Automatisation du péage routier : contrat signé pour 14 postes

C’était hier, au cours d’une cérémonie simultanée en vidéoconférence entre le ministre des Travaux publics à Yaoundé, le directeur général du Groupe Fayat à Paris.

Enfin ! Le contrat pour le financement, la conception, la construction, l’équipement, l’exploitation et la maintenance de 14 postes de péage automatique sur certaines routes du Cameroun a été signé. C’était hier, lundi 18 mai 2020, au cours d’une cérémonie simultanément en vidéo-conférence entre Yaoundé et Paris. Côté Cameroun, c’est Emmanuel Nganou Djoumessi, ministre des Travaux publics (Mintp) qui a signé ce contrat de partenariat public-privé, en présence d’un représentant de la société Tollcam, entreprise de droit camerounais constituée par le groupement Razel Bec-Egis Projects SA, adjudicataire du projet désigné en 2019. Côté France, Laurent Fayat, président directeur général du Groupe Fayat, maison mère de Razel-Bec, a scellé ce partenariat. 

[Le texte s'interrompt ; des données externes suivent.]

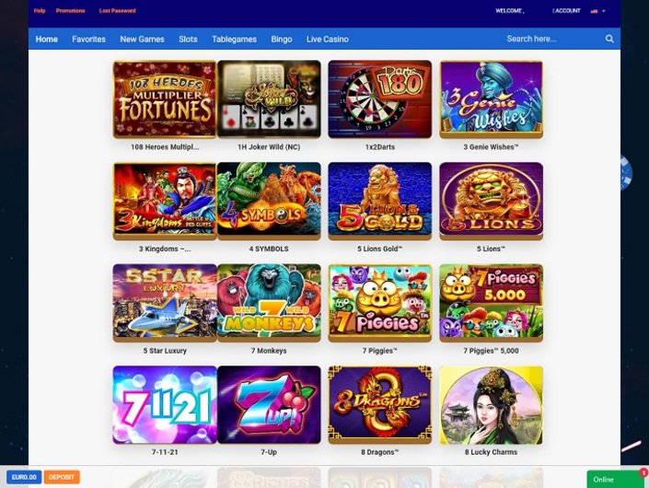Open the language flag dropdown
Viewport: 649px width, 488px height.
pos(597,11)
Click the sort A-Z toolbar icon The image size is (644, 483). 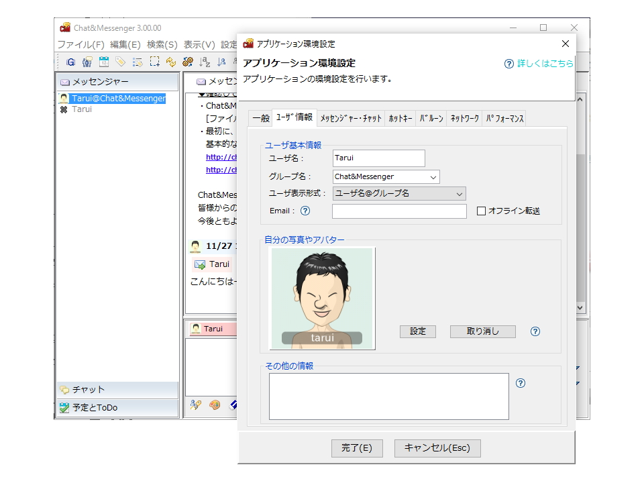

Les 14 postes de péage automatique seront construits sur quatre principaux axes. Ainsi, sur le tronçon Yaoundé-Douala-Limbé, les péages de Mbankomo, Boumnyebel, Edéa et Tiko seront automatisés. L’axe Yaoundé-Bafoussam-Bamenda recevra des postes de péages routiers up-to-date à Nkometou, Bafia, Bayangam et Matazem. Sur la route Douala-Bafoussam, on aura de nouveaux péages modernes à Mbanga, Manjo, Bandja, Dsachang et Foumbot, Le 14e sera installé à l’entrée de l’aéroport de Yaoundé-Nsimalen. Ces 14 postes choisis pour l’automatisation sont considérés comme étant les plus rentables sur les 45 que compte le pays.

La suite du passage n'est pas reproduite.